NBN Newsletter #3: Encyclopedias
Featuring two curated playlists, a Q+A with Professor Julian E. Zelizer, and an interview with Annie Rauwerda, creator of Depths of Wikipedia
Encyclopedias
Encyclopedias collate vast sums of human knowledge into accessible summaries. The purpose of an encyclopedia is to give researchers access to peer-reviewed information without needing to search far and wide for the right book or expert. Encyclopedias typically trade depth for breadth. Despite this, they are invaluable resources. Denis Diderot, a leading philosopher of the Enlightenment, is most famous for the Encyclopédie. This multi-volume work helped spread Enlightenment ideas and popularize many French writers of the mid-18th century.
The information at our fingertips today far surpasses that produced by Diderot and his ilk. More than 200 years later, we can access millions of books, scholarly articles, and encyclopedia entries. In this week’s playlist, you will learn about Diderot’s art of free thinking, H.G. Wells’ original vision for the internet, historical developments of information technology in China, how we got from Gutenberg to Google, and the future of Wikipedia.
Scholarly Sources
Julian E. Zelizer is the Malcolm Stevenson Forbes, Class of 1941 Professor of History and Public Affairs at Princeton University.
Q: What are you reading right now?
A: After Life: A Collective History of Loss and Redemption in Pandemic America.
Q: What is your favorite book or essay to assign to students and why?
A: Larry Kramer’s Reports from the Holocaust is a fascinating first-person account of the AIDS crisis in the 1980s with powerful lessons for our current times about the nexus between activism, politics, and public health policy.
Q: Is there a book you read as a student that had a particularly profound impact on your trajectory as a scholar?
A: Richard Hofstadter’s The Age of Reform.
Q: Which deceased writer would you most like to meet and why?
A: Jerry Garcia, if musicians count. His songs and his singing have been like a soundtrack to much of my adult life.
Q: What’s the best book you’ve read in the past year?
A: Rachel Bade and Karoun Demirjian’s Unchecked: The Untold Story Behind Congress’s Botched Impeachments of Donald Trump.
Q: Have you seen any films, documentaries, or museum exhibitions that left an impression on you recently?
A: Travelin’ Band: Creedence Clearwater Revival at the Royal Albert Hall.
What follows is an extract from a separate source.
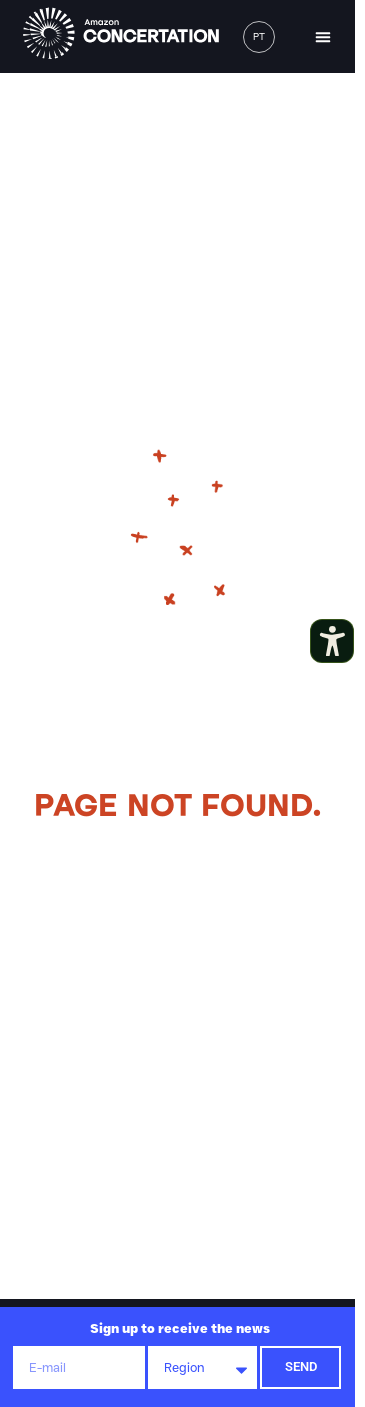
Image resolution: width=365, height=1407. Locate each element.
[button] (323, 37)
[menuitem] (259, 37)
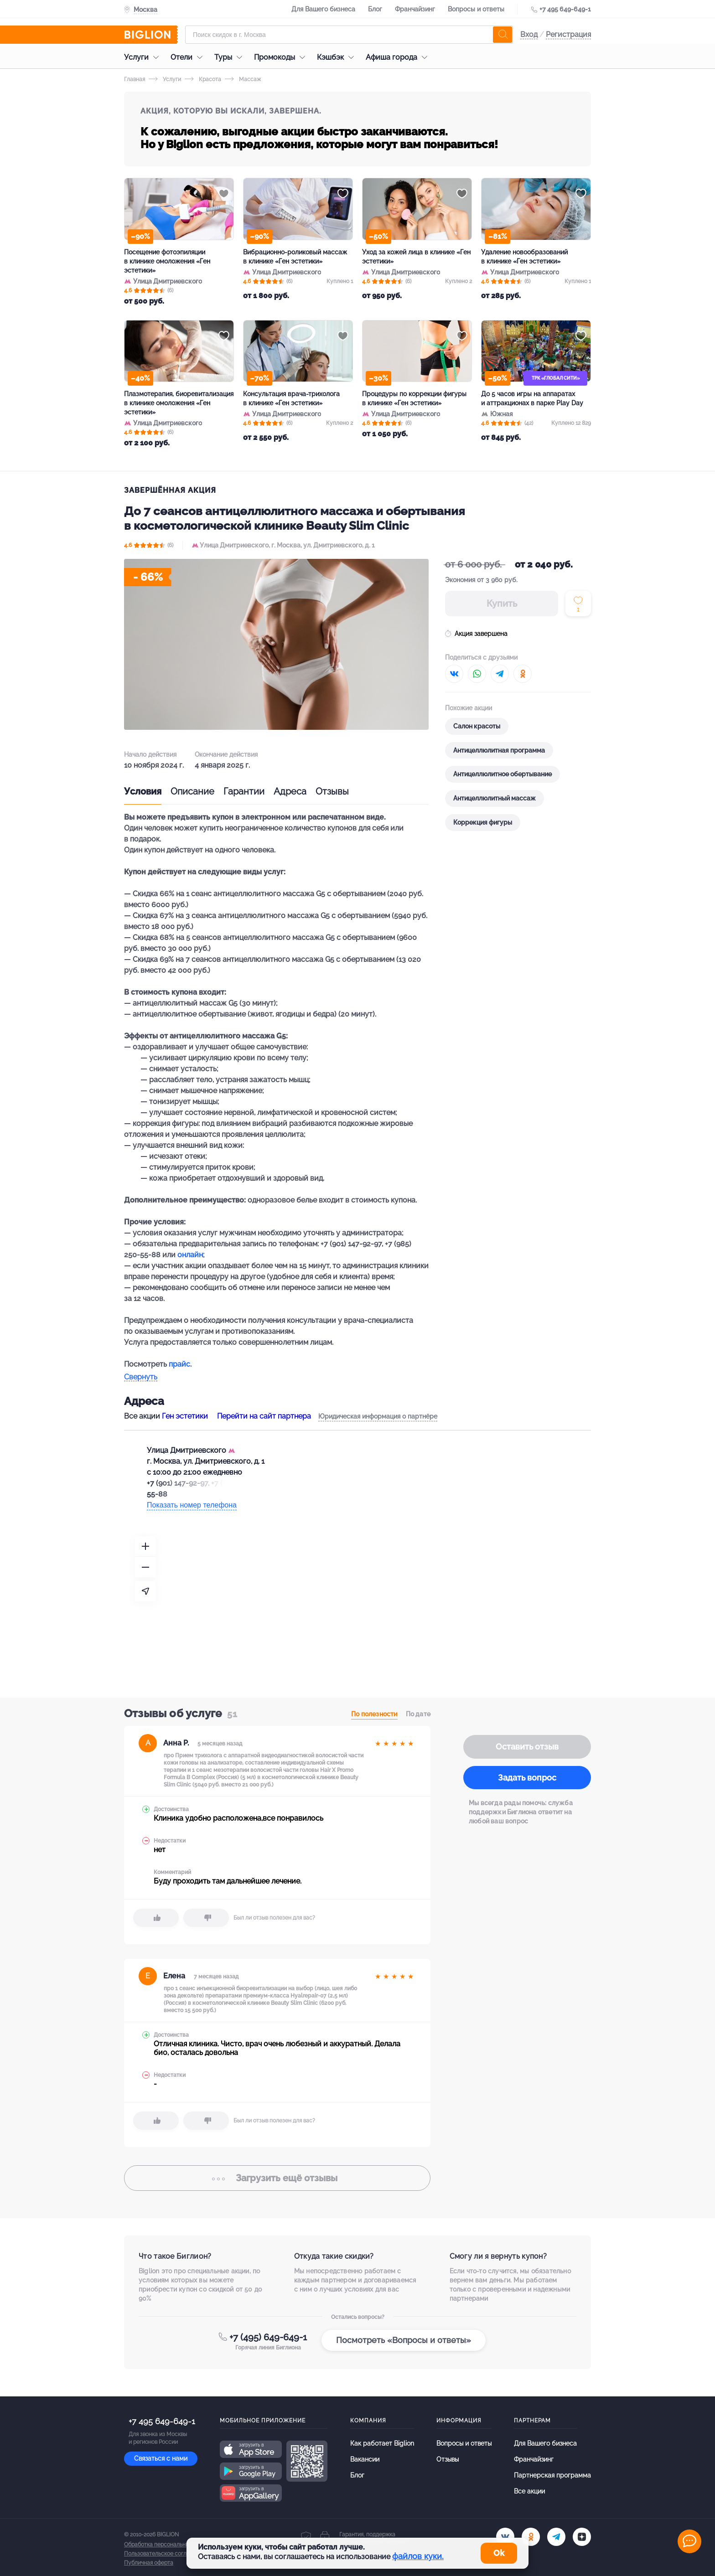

Q: What do you plan on reading next?
A: Darryl Pinckney’s Come Back in September: A Literary Education on West Sixty-Seventh Street, Manhattan.
Episode Spotlight: Depths of Wikipedia
In 2020, during the nadir of the pandemic, Annie Rauwerda began posting strange, humorous, and obscure Wikipedia entries on social media. She dubbed her project Depths of Wikipedia, and after several hundred posts on Instagram and Twitter, she began to amass a following of fellow Wikipedians. More than two years later, Depths of Wikipedia has more than one million followers and a touring live comedy show. In addition to professionally browsing Wikipedia, Annie works with the Wikimedia Foundation on a number of exciting projects. In this interview, Annie describes her spectacular rise to Wiki fame, her burgeoning career as a comedian, and the future of the internet.
Investigating Empire
History curricula change frequently. One area that’s particularly scrutinized at the moment (at least in the UK) is what is, or isn’t, taught about empire. Empire as a general concept, but also specifically about the British Empire, the other (mainly European) empires it competed against, and the legacies from all of this that are still with us today. There is so much fabulous scholarship on these topics among NBN episodes. This playlist focuses on books that complicate ideas of empire, linking the past and present, the overt, and covert.
New Books, Links, and Other Things
Lewis H. Ziska, Greenhouse Planet: How Rising CO2 Changes Plants and Life as We Know It (Columbia UP)
Suisheng Zhao, The Dragon Roars Back: Transformational Leaders and Dynamics of Chinese Foreign Policy (Stanford UP)
Quentin Tarantino, Cinema Speculation (Harper)
Ruben Östlund’s Triangle of Sadness
Blurbs
Blurbs (If you’ve just finished an exceptionally engrossing book, listened to a great NBN episode, discovered a new podcast, or stumbled across an interesting website, please email caleb@newbooksnetwork.com)
"Recently, democracy’s fall has been defined by navel-gazing partisans searching for technocratic fixes to an ineffable endeavor; Timothy Shenk, author of Realigners: Partisan Hacks, Political Visionaries, and the Struggle to Rule American Democracy, rejects such solutions. Instead, he defines American democracy as a history of arguments over how to draw “the golden line between the rulers and the ruled.” Through a set of vivid profiles, featuring notable figures from Phyllis Schlafly to W.E.B. DuBois, Shenk retells the country’s founding to the New Deal coalition’s collapse. The result is refreshing and makes you wish every politico took democracy as seriously as Shenk does."